Your language has continuations. These require that the data in lexical scope visible to the current function somehow be preserved for later reuse. This can be implemented by copying parent stack frames, climbing up the cactus stack, and proceeding.

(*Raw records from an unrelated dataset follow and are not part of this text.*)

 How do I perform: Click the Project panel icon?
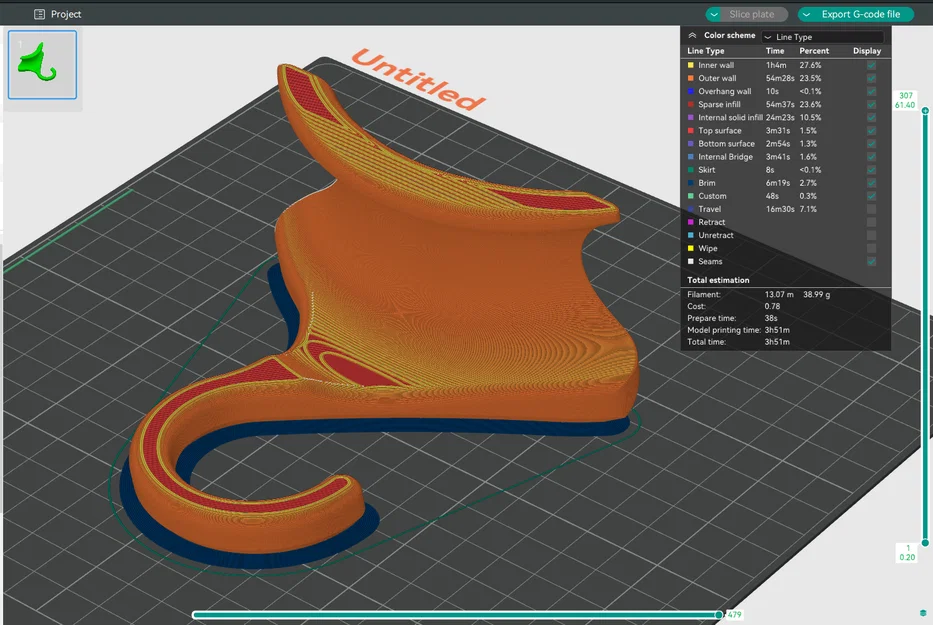[x=39, y=15]

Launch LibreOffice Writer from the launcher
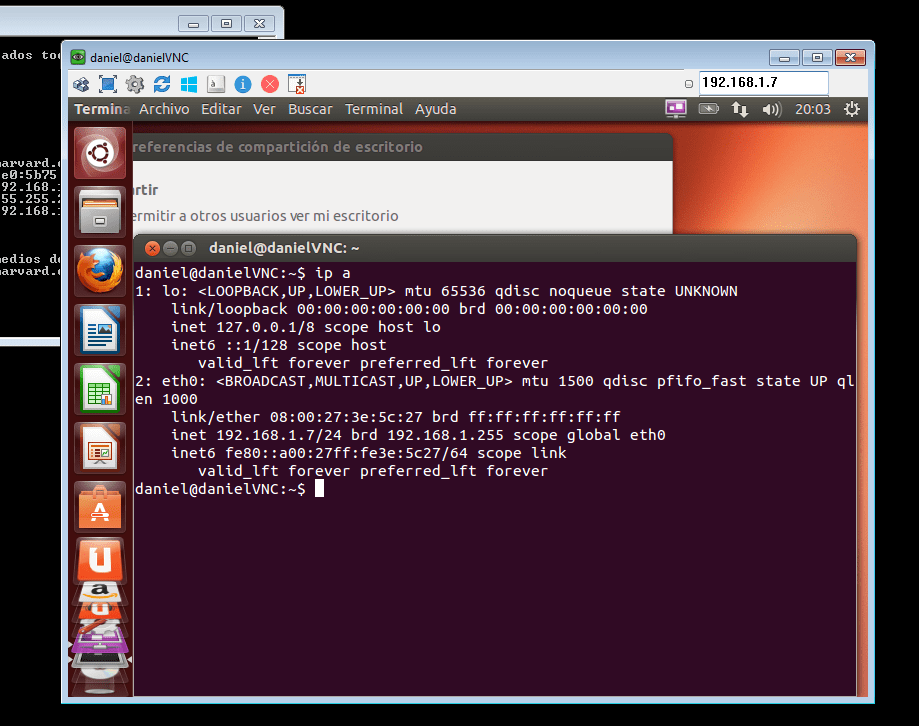point(100,329)
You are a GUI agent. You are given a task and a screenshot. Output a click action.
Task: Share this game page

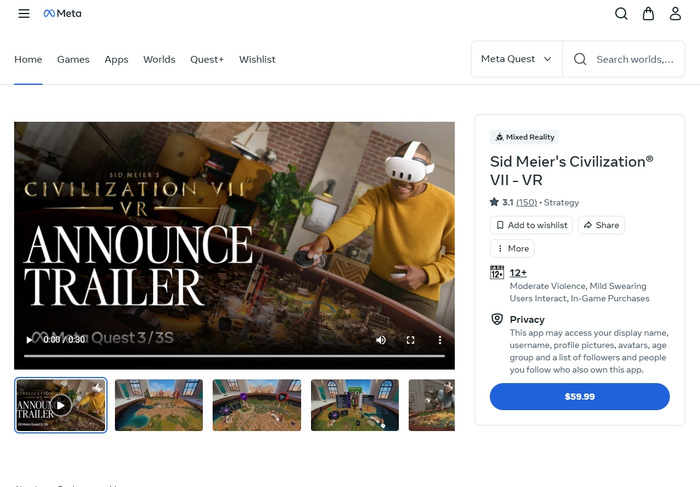(601, 225)
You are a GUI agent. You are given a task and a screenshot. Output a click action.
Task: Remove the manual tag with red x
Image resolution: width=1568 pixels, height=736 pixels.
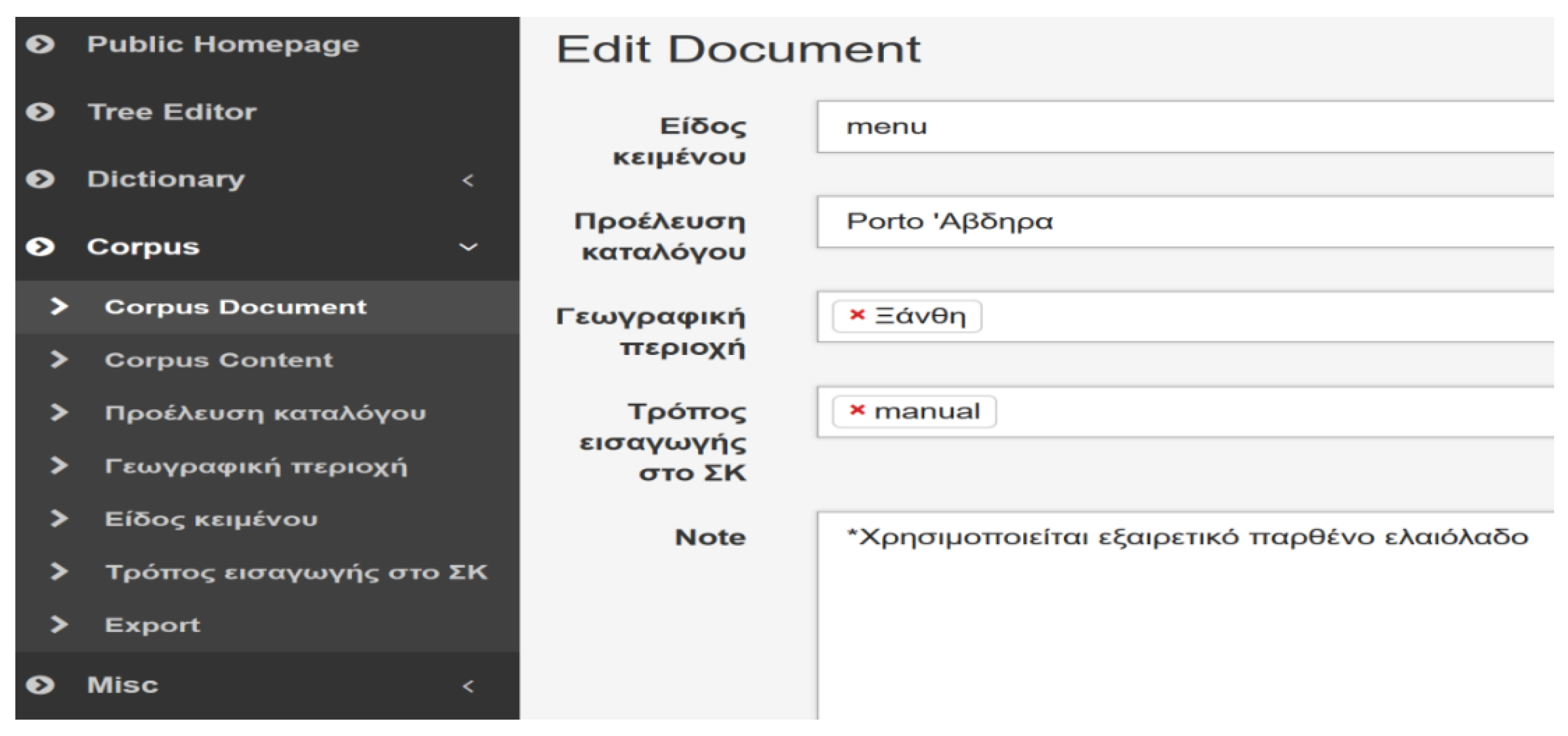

The PARLANSE programming language I implemented does 1) and 2). I'm working on 3). It is amusing to note that PARLANSE allocates stack frames from a very fast-access heap-per-thread; it costs typically 4 machine instructions. The current implementation is x86 based, and the allocated frame is placed in the x86 EBP/ESP register much like other conventional x86 based language implementations. So it does use the hardware "contiguous stack" (including pushing and poppping) just in chunks. It also generates "frame local" subroutine calls the don't switch stacks for lots of generated utility code where the stack demand is known in advance.